BEGIN DATA TO PROCESS
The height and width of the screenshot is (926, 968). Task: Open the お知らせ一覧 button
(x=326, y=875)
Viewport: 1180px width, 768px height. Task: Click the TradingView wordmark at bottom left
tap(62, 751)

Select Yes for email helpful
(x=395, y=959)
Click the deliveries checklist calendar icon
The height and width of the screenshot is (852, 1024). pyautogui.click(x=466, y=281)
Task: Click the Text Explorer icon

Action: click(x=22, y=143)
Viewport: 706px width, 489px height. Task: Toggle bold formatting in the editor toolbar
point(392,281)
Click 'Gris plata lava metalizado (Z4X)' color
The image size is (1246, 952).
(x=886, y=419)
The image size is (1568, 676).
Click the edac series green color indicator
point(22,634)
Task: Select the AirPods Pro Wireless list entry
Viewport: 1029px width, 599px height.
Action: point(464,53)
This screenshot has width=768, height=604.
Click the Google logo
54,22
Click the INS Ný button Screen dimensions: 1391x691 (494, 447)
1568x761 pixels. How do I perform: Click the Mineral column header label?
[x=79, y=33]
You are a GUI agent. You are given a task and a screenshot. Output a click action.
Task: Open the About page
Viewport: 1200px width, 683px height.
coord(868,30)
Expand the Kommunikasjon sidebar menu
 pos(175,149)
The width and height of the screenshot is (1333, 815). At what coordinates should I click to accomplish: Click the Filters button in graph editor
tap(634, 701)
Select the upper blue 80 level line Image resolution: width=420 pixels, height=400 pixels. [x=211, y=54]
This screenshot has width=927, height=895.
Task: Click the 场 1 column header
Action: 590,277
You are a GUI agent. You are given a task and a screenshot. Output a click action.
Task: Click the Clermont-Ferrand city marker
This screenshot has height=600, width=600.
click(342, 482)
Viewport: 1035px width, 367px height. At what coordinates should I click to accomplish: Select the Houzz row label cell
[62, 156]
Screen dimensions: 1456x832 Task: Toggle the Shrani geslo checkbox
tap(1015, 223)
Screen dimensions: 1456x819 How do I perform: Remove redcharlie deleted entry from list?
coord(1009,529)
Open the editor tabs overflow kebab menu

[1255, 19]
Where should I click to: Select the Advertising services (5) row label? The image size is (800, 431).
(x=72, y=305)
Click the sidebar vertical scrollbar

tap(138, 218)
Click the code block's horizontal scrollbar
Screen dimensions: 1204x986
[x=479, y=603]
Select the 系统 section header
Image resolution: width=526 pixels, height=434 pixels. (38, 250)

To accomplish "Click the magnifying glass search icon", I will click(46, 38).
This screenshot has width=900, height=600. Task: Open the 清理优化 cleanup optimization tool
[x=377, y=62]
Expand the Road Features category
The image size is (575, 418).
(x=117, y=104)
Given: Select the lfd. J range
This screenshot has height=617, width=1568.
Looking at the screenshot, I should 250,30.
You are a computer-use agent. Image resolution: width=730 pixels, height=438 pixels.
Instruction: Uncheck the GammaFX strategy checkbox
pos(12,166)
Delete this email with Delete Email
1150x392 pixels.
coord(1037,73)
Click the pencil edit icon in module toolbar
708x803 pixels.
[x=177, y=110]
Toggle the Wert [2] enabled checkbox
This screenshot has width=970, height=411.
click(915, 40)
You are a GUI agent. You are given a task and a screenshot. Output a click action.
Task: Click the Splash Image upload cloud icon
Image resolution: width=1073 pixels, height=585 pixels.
END DATA TO PROCESS
- WHAT IS ASKED
Change every "Viewport" in the records to "Display", and give all the records again with nothing else altered.

- TASK RESPONSE
The height and width of the screenshot is (926, 968). Task: Open the お知らせ一覧 button
(x=326, y=875)
Display: 1180px width, 768px height. Task: Click the TradingView wordmark at bottom left
tap(62, 751)

Select Yes for email helpful
(x=395, y=959)
Click the deliveries checklist calendar icon
The height and width of the screenshot is (852, 1024). pyautogui.click(x=466, y=281)
Task: Click the Text Explorer icon

Action: click(x=22, y=143)
Display: 706px width, 489px height. Task: Toggle bold formatting in the editor toolbar
point(392,281)
Click 'Gris plata lava metalizado (Z4X)' color
The image size is (1246, 952).
(x=886, y=419)
The image size is (1568, 676).
Click the edac series green color indicator
point(22,634)
Task: Select the AirPods Pro Wireless list entry
Display: 1029px width, 599px height.
Action: point(464,53)
This screenshot has width=768, height=604.
Click the Google logo
54,22
Click the INS Ný button Screen dimensions: 1391x691 (494, 447)
1568x761 pixels. How do I perform: Click the Mineral column header label?
[x=79, y=33]
You are a GUI agent. You are given a task and a screenshot. Output a click action.
Task: Open the About page
Display: 1200px width, 683px height.
coord(868,30)
Expand the Kommunikasjon sidebar menu
 pos(175,149)
The width and height of the screenshot is (1333, 815). At what coordinates should I click to accomplish: Click the Filters button in graph editor
tap(634, 701)
Select the upper blue 80 level line Image resolution: width=420 pixels, height=400 pixels. [x=211, y=54]
This screenshot has width=927, height=895.
Task: Click the 场 1 column header
Action: 590,277
You are a GUI agent. You are given a task and a screenshot. Output a click action.
Task: Click the Clermont-Ferrand city marker
This screenshot has height=600, width=600.
click(342, 482)
Display: 1035px width, 367px height. At what coordinates should I click to accomplish: Select the Houzz row label cell
[62, 156]
Screen dimensions: 1456x832 Task: Toggle the Shrani geslo checkbox
tap(1015, 223)
Screen dimensions: 1456x819 How do I perform: Remove redcharlie deleted entry from list?
coord(1009,529)
Open the editor tabs overflow kebab menu

[1255, 19]
Where should I click to: Select the Advertising services (5) row label? The image size is (800, 431).
(x=72, y=305)
Click the sidebar vertical scrollbar

tap(138, 218)
Click the code block's horizontal scrollbar
Screen dimensions: 1204x986
[x=479, y=603]
Select the 系统 section header
Image resolution: width=526 pixels, height=434 pixels. (38, 250)

To accomplish "Click the magnifying glass search icon", I will click(46, 38).
This screenshot has width=900, height=600. Task: Open the 清理优化 cleanup optimization tool
[x=377, y=62]
Expand the Road Features category
The image size is (575, 418).
(x=117, y=104)
Given: Select the lfd. J range
This screenshot has height=617, width=1568.
Looking at the screenshot, I should 250,30.
You are a computer-use agent. Image resolution: width=730 pixels, height=438 pixels.
Instruction: Uncheck the GammaFX strategy checkbox
pos(12,166)
Delete this email with Delete Email
1150x392 pixels.
coord(1037,73)
Click the pencil edit icon in module toolbar
708x803 pixels.
[x=177, y=110]
Toggle the Wert [2] enabled checkbox
This screenshot has width=970, height=411.
click(915, 40)
You are a GUI agent. You are given a task and a screenshot. Output a click action.
Task: Click the Splash Image upload cloud icon
Image resolution: width=1073 pixels, height=585 pixels.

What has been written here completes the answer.